Investing.com -- Two days of crucial meetings for the oil market kick off in Vienna, while Japan launched its biggest stimulus package in three years and Saudi Arabia prepares to close the books on the record-breaking IPO of oil company Saudi Aramco. There'll be more hints on the U.S. labor market ahead of the Big Reveal of the non-farm payrolls report on Friday, and there's a little more trade brinkmanship from China. Here's what you need to know in financial markets on Thursday, 5th December.
1. Shinzo Abe launches big fiscal stimulus package
Japan launched its biggest fiscal stimulus package in three years hoping to lifting an economy that has been hit by the Chinese slowdown, a separate trade war with South Korea, a rise in the domestic consumption tax and, not least, typhoons in the last 12 months.
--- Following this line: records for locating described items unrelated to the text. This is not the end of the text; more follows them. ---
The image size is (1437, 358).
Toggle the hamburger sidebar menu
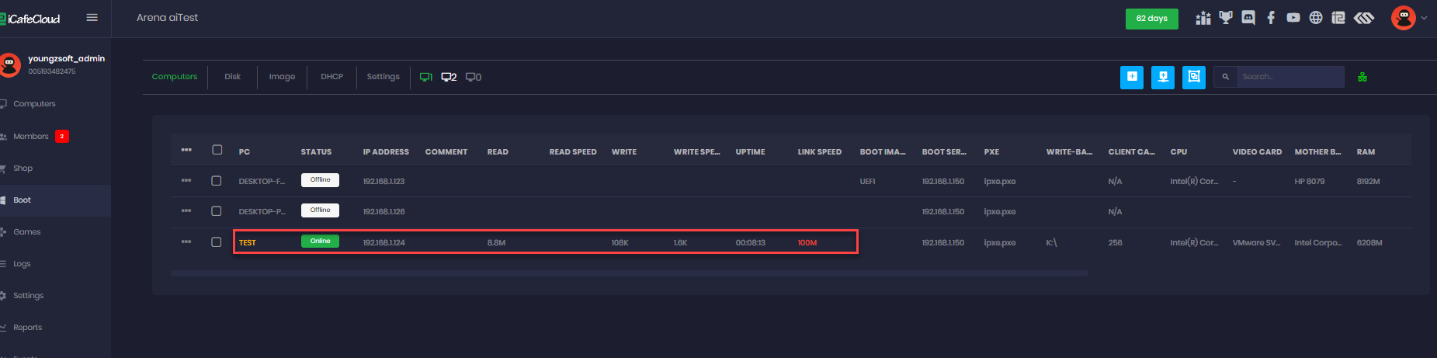92,18
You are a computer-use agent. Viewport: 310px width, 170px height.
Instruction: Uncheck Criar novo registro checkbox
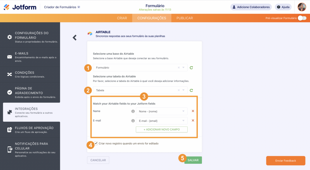[x=96, y=143]
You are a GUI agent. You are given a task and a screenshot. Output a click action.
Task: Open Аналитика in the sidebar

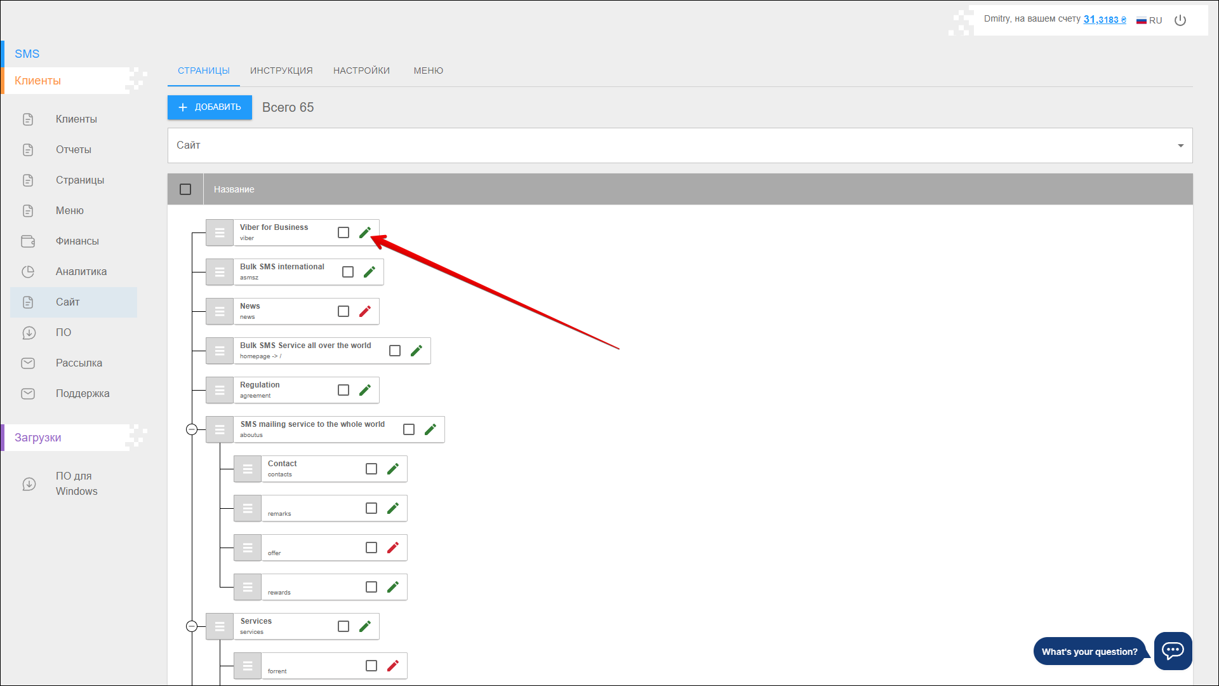click(81, 272)
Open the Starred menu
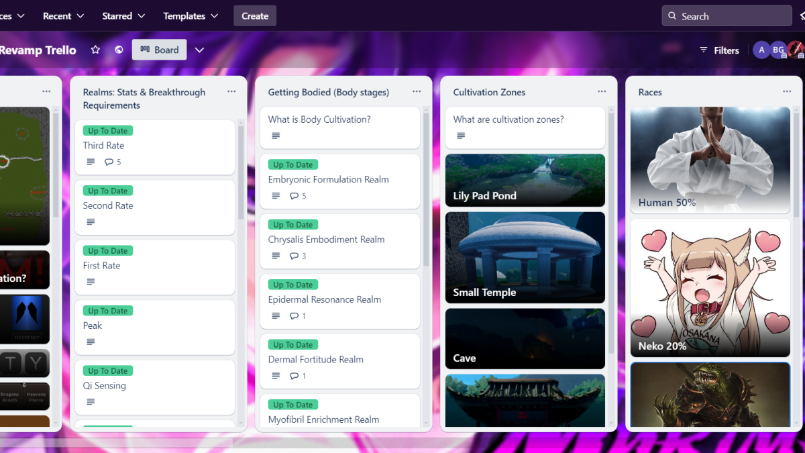 point(123,15)
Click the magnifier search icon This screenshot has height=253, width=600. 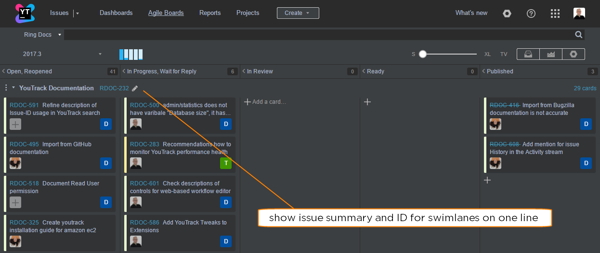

The overall package of measures, at 13.2 trillion yen ($121 billion) was larger than expected, and is around 1.9% of expected gross domestic product over the 15 months through which it will be spread.
The news pushed the yen slightly lower against the dollar to 108.96 by 6:15 AM ET (1115 GMT).
2. OPEC warms up for the big one
The Organization of Petroleum Exporting Countries meets in Vienna today to hammer out a position on whether it should cut its output further next year to support world prices. The meeting is a prelude to another one with non-OPEC producers (most importantly, Russia), tomorrow.
Friday’s meeting will determine the fate of the so-called OPEC+ pact which is due to expire at the end of March. Bilateral meetings between ministers have so far yielded no real sense of the direction of travel. While some – especially Iraq – have talked about possibly deepening the existing production cuts by an additional 400,000 barrels a day, no-one has formally backed the idea in public.
U.S. crude futures were up 0.1% at $58.52, while the international benchmark Brent was up 0.5% at $63.33 a barrel.
3. Stocks set to open higher
U.S. stocks were set to open higher, with liquidity issues again trumping fears of a continued trade war.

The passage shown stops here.